Die „Flora“, im Prospekt auf 1,130,000 Taler veranschlagt, kostet den Actionären bereits über zwei Millionen. Die Prioritätsanleihen und die gekündigten Hypotheken konnten nur mit ungeheuren Verlusten angeschafft, respektive neubesorgt werden. Dazu fehlt es der Gesellschaft nicht nur immer wieder an „Betriebsfonds“ – sie befindet sich auch ewig in Wechselverlegenheiten. Der Exekutor ist ihr Hausfreund, und eine Version behauptet, daß man ihr im letzten Winter bereits die Palmen(!) abgepfändet hatte. Auch der Vorstand wechselt beständig, und ein Direktor folgt rasch dem andern. Einer der letzten, Herr Dr. med. Alexander Jacobinus, mußte sich wegen seiner Geschäftsführung, die mit einer Unterbilanz von 267,000 Talern schloss, in der diesjährigen Generalversammlung herbe Worte sagen lassen und legte, wie es im Berichte sehr lakonisch heißt, „schließlich sein Amt nieder“. Die „Flora“ schwebt täglich in der Gefahr des Konkurses, und Keiner vermag ihr zu helfen, denn nie ist ein Weib, und noch dazu eine Göttin, so rücksichtslos behandelt worden. Auch die allergrößte Theilnahme des Publikums kann sie, bei einer Passivlast von über zwei Millionen Taler, nicht wieder auf die Beine bringen; darum stehen die Aktien etwa 15 und selbst die 6procentigen Prioritäts-Obligationen nur circa 25!!

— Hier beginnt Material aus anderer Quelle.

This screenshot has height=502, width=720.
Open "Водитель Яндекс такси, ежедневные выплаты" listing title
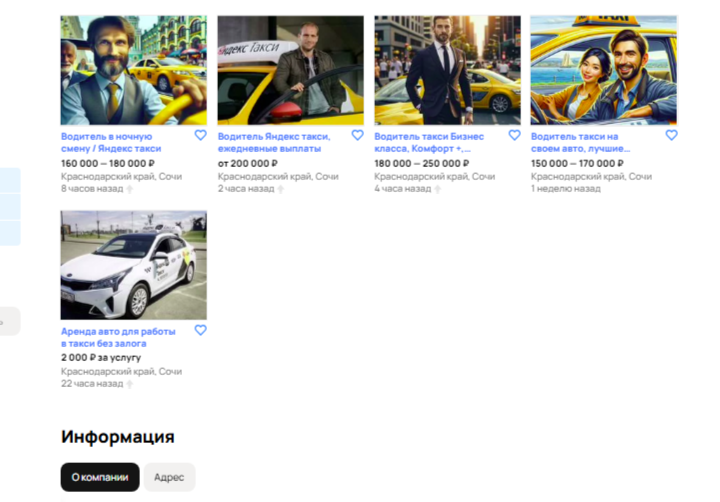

„Zentral-Bazar“ und „Öffentliches Fuhrwesen“, „Möbeltransport“ und „Spediteurverein“, „Deutsche“, „Continenta1“- und „Große Internationale Pferdebahn“, „Admiralsgartenbad“ und „Flora“ – das sind die Früchte der „großen Zeit“, und wie Jedermann sehen kann, lauter faule Früchte. Darum fragen wir: Wo sind die „großen Dinge“?